**PROBLEM DESCRIPTION**
Down to the last word, output the records below, skipping any images.

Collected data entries
□ □ □ □
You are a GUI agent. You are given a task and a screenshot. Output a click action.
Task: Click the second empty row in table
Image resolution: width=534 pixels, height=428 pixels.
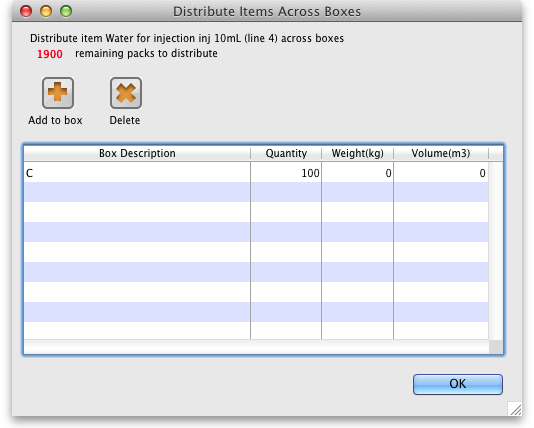pyautogui.click(x=256, y=212)
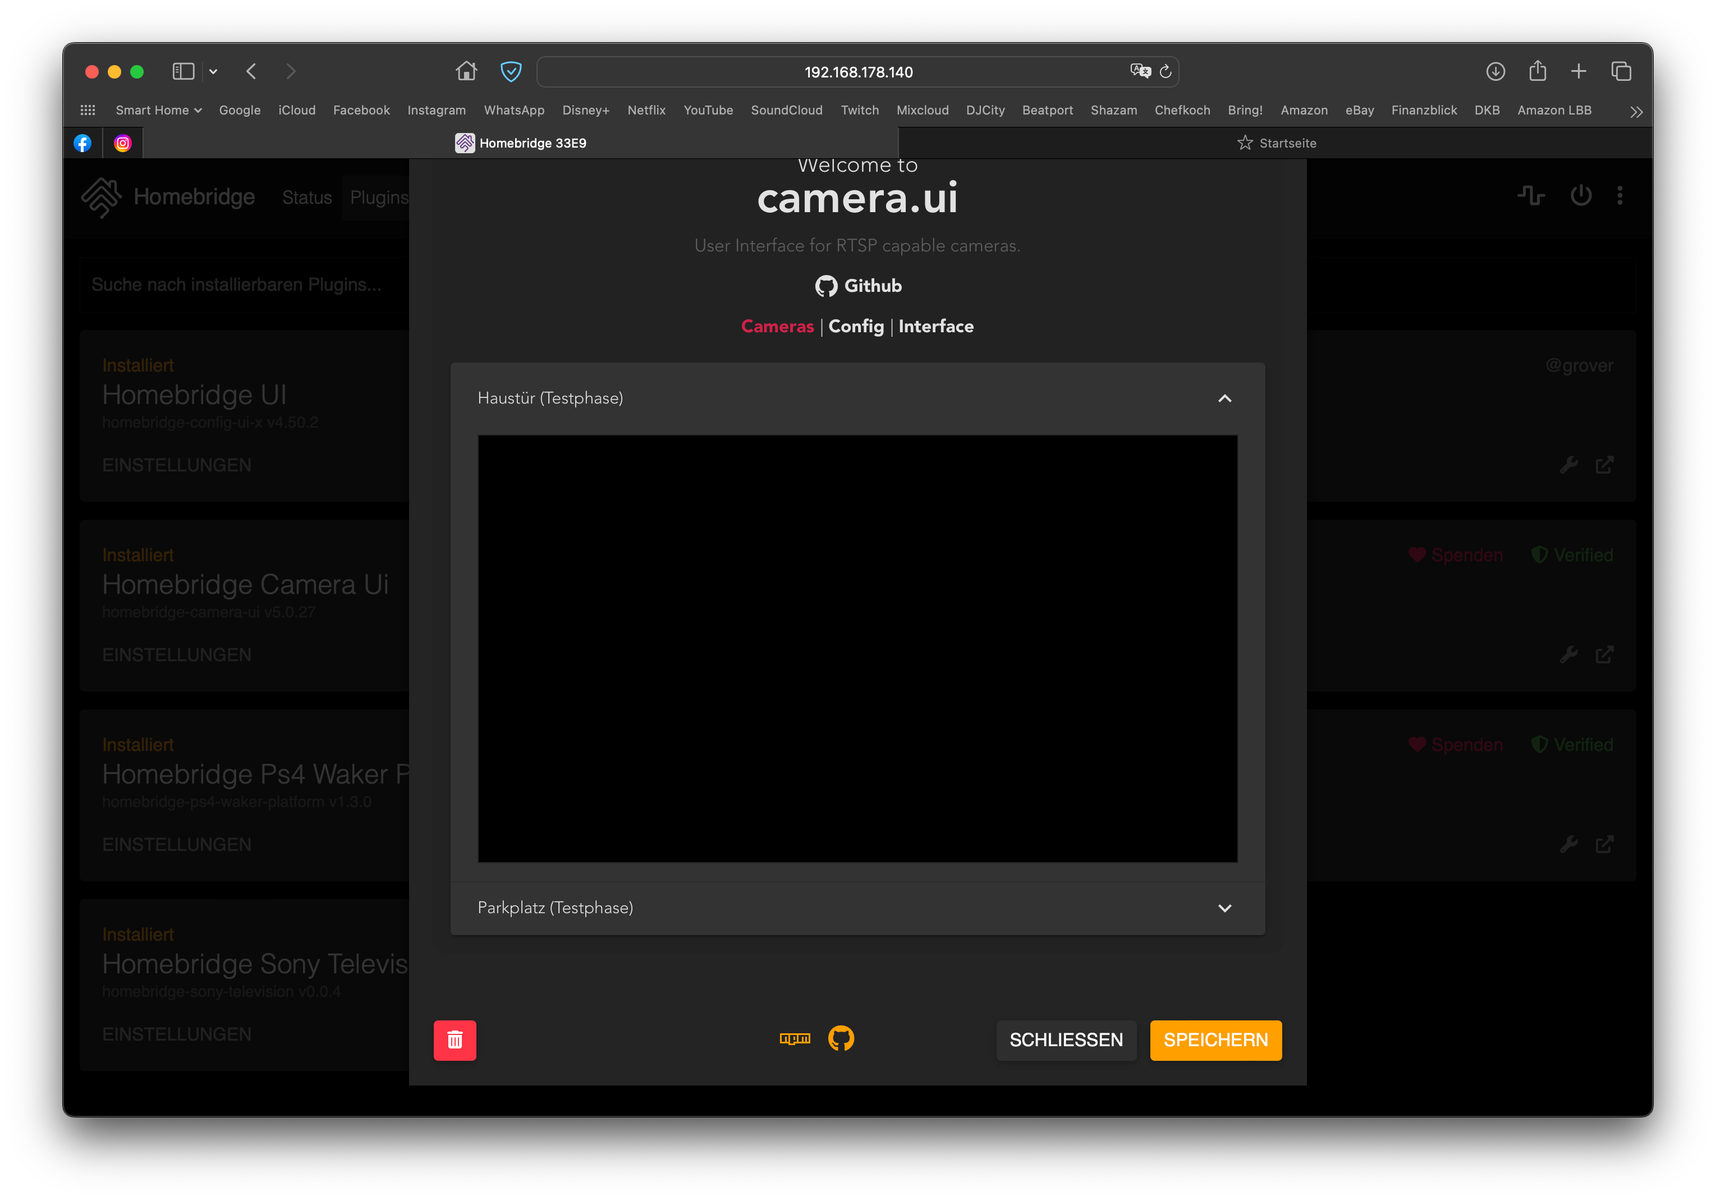Viewport: 1716px width, 1200px height.
Task: Click the Safari address bar
Action: point(858,72)
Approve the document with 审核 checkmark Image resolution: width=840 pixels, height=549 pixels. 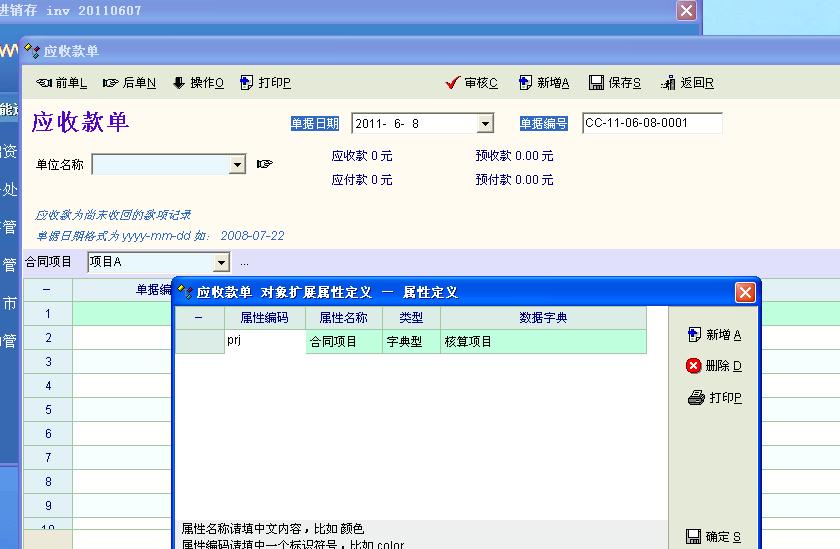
□ □ □ □
**SOLUTION FOR THIS TASK**
You are a GUI agent. You are given a task and a screenshot. Output a click action.
Task: Click the second empty row in table
Image resolution: width=534 pixels, height=428 pixels.
pyautogui.click(x=256, y=212)
Viewport: 1716px width, 1200px height.
Task: Click the Safari address bar
Action: point(858,72)
Approve the document with 审核 checkmark Image resolution: width=840 pixels, height=549 pixels. 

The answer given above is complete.